Work instruction. Which lines of the entries below run from the one holding "Task: Select the green Room 502 tile" to the one holding "Click the Import Products button", inclusive? Set down exactly those lines and no others.
[[ Data records open ]]
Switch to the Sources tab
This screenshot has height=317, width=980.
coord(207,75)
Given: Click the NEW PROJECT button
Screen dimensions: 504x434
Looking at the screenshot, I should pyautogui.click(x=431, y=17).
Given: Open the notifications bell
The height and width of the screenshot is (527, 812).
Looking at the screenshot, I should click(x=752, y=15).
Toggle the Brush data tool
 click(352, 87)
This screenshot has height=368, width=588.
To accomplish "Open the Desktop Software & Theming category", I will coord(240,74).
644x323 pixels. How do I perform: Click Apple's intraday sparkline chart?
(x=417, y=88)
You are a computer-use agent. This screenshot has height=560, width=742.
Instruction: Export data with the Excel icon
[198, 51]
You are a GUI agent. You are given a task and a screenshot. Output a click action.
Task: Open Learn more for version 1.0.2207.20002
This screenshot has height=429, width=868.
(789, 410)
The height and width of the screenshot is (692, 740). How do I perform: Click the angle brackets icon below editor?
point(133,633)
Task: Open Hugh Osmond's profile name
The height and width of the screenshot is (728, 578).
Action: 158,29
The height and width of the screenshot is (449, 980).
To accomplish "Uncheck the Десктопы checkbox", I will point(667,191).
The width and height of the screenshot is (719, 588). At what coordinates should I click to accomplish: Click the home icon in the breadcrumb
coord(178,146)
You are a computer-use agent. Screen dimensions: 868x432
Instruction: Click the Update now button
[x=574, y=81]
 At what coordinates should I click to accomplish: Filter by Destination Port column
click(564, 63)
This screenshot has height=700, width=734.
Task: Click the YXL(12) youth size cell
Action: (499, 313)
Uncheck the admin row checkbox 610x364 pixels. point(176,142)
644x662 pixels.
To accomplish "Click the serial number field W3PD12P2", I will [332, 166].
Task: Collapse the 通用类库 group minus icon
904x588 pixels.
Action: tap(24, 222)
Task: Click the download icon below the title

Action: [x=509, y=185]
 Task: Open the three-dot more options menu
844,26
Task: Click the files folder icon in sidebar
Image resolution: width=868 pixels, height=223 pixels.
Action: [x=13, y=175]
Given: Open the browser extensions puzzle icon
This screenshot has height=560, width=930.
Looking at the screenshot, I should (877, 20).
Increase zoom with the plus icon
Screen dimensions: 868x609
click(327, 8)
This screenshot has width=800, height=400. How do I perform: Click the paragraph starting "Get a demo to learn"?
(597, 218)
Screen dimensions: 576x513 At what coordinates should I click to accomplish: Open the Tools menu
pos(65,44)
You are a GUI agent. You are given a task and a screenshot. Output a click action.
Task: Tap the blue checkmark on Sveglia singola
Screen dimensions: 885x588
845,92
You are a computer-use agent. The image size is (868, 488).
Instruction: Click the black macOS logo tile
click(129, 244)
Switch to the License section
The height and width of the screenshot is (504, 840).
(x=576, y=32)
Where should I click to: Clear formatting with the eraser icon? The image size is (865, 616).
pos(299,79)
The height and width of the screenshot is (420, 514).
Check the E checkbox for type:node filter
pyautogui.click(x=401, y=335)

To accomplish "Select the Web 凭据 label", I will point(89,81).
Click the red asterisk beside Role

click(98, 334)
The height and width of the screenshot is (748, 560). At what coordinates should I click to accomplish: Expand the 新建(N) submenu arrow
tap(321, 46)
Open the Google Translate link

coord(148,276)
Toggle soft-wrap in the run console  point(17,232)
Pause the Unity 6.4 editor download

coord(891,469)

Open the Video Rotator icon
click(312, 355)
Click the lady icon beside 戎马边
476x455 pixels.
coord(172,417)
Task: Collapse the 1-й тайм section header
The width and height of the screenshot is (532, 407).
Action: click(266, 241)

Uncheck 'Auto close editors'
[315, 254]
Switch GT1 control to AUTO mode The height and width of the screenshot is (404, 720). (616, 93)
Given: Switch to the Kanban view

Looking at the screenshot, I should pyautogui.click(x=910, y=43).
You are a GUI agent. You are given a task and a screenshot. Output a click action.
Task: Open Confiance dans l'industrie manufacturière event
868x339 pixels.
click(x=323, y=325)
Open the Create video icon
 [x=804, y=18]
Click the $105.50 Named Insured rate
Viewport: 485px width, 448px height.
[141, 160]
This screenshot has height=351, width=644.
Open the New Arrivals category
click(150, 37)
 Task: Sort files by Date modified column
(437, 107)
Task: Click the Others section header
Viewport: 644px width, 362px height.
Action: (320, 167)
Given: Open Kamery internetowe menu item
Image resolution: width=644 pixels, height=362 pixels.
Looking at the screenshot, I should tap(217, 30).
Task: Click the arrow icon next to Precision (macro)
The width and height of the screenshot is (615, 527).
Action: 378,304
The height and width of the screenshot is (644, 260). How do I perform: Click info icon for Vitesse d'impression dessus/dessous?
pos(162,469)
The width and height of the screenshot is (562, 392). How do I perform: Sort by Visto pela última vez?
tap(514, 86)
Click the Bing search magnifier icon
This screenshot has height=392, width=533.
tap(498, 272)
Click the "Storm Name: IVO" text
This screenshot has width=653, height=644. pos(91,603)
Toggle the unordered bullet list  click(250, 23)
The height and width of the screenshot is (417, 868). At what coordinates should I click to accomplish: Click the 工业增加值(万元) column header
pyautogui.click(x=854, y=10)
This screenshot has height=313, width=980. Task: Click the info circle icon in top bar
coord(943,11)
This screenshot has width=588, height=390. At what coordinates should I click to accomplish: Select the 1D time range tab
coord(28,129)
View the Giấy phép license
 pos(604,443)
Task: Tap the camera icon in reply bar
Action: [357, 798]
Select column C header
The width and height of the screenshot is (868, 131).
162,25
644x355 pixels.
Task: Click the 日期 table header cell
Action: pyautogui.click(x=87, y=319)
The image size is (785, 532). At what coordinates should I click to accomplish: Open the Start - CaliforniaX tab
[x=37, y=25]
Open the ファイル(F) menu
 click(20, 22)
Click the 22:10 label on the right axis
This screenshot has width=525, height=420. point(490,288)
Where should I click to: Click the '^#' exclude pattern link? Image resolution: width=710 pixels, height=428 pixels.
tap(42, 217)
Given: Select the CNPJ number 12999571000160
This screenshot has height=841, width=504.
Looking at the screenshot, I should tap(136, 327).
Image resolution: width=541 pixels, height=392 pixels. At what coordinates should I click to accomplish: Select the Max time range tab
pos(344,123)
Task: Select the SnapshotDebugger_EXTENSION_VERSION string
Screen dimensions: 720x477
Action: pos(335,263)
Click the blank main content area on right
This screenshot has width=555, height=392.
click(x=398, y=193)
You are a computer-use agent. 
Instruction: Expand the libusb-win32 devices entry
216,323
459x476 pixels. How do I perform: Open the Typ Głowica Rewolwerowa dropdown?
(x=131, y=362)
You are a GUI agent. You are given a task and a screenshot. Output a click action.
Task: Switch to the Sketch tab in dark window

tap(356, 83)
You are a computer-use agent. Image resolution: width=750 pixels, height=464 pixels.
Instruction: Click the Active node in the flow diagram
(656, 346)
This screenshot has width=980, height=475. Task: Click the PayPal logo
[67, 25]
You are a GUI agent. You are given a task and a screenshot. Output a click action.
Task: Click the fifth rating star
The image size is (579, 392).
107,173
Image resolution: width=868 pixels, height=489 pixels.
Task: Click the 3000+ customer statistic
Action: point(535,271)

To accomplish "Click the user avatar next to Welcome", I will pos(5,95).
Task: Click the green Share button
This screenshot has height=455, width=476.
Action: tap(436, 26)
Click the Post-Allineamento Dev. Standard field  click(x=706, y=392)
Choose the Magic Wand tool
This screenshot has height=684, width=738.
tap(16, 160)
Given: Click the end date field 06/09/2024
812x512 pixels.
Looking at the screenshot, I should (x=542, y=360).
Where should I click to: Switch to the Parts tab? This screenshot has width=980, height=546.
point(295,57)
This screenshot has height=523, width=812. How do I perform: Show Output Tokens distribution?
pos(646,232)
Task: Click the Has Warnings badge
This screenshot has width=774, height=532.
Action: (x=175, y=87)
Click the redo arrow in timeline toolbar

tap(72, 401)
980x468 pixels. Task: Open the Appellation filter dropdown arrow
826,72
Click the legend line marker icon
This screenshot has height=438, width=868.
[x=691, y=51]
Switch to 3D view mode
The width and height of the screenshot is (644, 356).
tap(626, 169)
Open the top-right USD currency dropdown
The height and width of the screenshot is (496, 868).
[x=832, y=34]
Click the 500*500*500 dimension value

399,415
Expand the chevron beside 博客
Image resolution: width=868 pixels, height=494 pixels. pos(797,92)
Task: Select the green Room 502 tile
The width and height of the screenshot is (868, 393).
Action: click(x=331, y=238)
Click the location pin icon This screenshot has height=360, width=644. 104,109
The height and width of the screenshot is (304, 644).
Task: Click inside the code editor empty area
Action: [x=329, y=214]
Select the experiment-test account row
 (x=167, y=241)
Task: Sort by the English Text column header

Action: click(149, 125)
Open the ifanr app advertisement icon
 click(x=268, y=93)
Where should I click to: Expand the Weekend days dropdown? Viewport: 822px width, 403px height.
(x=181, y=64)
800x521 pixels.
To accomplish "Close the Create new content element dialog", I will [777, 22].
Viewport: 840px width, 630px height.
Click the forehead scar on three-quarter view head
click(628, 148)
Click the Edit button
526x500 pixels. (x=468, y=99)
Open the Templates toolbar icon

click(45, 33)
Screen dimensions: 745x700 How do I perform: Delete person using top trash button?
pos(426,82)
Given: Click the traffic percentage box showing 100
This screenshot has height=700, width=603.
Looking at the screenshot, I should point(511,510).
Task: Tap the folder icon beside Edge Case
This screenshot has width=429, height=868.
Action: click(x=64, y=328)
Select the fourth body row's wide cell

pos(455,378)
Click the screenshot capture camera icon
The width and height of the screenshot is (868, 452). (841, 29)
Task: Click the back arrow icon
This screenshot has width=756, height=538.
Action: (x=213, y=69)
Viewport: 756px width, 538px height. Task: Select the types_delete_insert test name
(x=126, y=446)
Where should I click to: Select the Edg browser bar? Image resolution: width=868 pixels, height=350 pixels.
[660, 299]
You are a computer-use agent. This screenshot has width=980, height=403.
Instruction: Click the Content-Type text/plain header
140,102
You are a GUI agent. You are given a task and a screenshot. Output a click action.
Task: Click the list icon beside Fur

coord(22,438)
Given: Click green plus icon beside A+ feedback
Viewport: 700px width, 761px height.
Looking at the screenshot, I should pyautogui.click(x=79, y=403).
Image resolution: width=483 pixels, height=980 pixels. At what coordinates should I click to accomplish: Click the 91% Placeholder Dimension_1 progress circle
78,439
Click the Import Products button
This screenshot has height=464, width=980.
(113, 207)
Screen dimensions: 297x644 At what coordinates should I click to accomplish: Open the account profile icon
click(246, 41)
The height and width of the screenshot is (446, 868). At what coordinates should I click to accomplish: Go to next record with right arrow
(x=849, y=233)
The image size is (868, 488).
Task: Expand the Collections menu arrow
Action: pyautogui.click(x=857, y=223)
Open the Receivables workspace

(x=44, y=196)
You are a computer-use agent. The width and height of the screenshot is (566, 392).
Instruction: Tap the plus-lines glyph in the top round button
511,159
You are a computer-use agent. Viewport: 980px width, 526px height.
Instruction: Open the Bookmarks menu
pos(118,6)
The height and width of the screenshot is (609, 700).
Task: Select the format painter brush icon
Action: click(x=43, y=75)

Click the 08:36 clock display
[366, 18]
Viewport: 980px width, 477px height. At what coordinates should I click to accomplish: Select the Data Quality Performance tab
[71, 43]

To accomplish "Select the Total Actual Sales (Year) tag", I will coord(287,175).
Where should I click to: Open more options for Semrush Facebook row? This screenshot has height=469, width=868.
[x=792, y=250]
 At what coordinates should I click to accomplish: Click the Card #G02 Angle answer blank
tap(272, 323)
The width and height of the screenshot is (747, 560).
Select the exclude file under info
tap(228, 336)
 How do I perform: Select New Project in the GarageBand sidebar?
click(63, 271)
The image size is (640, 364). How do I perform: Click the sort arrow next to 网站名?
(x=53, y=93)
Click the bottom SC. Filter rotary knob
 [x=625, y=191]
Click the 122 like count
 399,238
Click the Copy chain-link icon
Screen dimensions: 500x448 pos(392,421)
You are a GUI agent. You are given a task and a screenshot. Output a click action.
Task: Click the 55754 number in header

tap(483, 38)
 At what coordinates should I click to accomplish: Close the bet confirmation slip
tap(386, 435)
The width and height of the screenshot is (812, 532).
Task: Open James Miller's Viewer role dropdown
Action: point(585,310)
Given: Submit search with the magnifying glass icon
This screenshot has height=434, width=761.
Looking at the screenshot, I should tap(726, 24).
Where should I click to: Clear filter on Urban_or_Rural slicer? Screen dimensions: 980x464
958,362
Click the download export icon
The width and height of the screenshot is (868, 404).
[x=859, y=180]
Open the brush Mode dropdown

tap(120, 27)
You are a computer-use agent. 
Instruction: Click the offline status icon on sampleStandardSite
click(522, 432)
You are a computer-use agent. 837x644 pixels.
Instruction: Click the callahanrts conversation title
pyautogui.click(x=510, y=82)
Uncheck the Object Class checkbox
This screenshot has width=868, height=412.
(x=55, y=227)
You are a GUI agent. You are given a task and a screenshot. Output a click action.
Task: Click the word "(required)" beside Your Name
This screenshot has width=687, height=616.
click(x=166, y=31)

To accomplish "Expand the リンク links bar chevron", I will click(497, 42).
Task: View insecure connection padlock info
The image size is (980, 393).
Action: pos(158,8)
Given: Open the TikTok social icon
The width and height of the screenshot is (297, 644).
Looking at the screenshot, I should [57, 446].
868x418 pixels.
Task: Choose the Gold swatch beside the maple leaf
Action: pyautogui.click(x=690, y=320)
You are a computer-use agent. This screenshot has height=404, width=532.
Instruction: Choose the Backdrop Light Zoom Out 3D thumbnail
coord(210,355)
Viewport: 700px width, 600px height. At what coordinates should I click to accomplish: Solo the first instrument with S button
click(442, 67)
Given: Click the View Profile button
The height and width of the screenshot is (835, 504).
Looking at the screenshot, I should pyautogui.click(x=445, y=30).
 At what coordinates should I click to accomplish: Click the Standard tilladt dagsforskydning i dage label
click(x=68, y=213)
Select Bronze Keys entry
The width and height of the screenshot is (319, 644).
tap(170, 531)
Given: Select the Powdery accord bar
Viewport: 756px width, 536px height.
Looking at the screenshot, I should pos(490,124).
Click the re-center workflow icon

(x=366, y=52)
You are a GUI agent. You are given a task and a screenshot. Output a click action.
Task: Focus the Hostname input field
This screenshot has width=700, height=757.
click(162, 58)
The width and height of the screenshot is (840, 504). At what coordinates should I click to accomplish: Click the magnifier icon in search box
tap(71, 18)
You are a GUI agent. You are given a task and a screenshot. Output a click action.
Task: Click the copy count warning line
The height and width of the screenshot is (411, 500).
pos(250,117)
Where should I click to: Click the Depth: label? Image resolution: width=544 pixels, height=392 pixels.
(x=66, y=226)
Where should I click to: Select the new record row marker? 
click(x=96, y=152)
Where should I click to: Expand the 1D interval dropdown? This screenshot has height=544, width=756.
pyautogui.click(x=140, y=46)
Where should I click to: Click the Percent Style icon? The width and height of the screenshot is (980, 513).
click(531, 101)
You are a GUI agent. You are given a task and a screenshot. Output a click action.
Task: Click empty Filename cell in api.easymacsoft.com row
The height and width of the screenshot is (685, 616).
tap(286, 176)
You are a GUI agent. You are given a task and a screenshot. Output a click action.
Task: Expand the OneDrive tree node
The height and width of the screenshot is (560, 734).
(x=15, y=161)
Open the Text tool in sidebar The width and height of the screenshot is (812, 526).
[[ Data records closed ]]
Exercise solution.
Task: Select the green Room 502 tile
The width and height of the screenshot is (868, 393).
Action: click(x=331, y=238)
Click the location pin icon This screenshot has height=360, width=644. 104,109
The height and width of the screenshot is (304, 644).
Task: Click inside the code editor empty area
Action: [x=329, y=214]
Select the experiment-test account row
 (x=167, y=241)
Task: Sort by the English Text column header

Action: click(149, 125)
Open the ifanr app advertisement icon
 click(x=268, y=93)
Where should I click to: Expand the Weekend days dropdown? Viewport: 822px width, 403px height.
(x=181, y=64)
800x521 pixels.
To accomplish "Close the Create new content element dialog", I will [777, 22].
Viewport: 840px width, 630px height.
Click the forehead scar on three-quarter view head
click(628, 148)
Click the Edit button
526x500 pixels. (x=468, y=99)
Open the Templates toolbar icon

click(45, 33)
Screen dimensions: 745x700 How do I perform: Delete person using top trash button?
pos(426,82)
Given: Click the traffic percentage box showing 100
This screenshot has height=700, width=603.
Looking at the screenshot, I should point(511,510).
Task: Tap the folder icon beside Edge Case
This screenshot has width=429, height=868.
Action: click(x=64, y=328)
Select the fourth body row's wide cell

pos(455,378)
Click the screenshot capture camera icon
The width and height of the screenshot is (868, 452). (841, 29)
Task: Click the back arrow icon
This screenshot has width=756, height=538.
Action: (x=213, y=69)
Viewport: 756px width, 538px height. Task: Select the types_delete_insert test name
(x=126, y=446)
Where should I click to: Select the Edg browser bar? Image resolution: width=868 pixels, height=350 pixels.
[660, 299]
You are a computer-use agent. This screenshot has width=980, height=403.
Instruction: Click the Content-Type text/plain header
140,102
You are a GUI agent. You are given a task and a screenshot. Output a click action.
Task: Click the list icon beside Fur

coord(22,438)
Given: Click green plus icon beside A+ feedback
Viewport: 700px width, 761px height.
Looking at the screenshot, I should pyautogui.click(x=79, y=403).
Image resolution: width=483 pixels, height=980 pixels. At what coordinates should I click to accomplish: Click the 91% Placeholder Dimension_1 progress circle
78,439
Click the Import Products button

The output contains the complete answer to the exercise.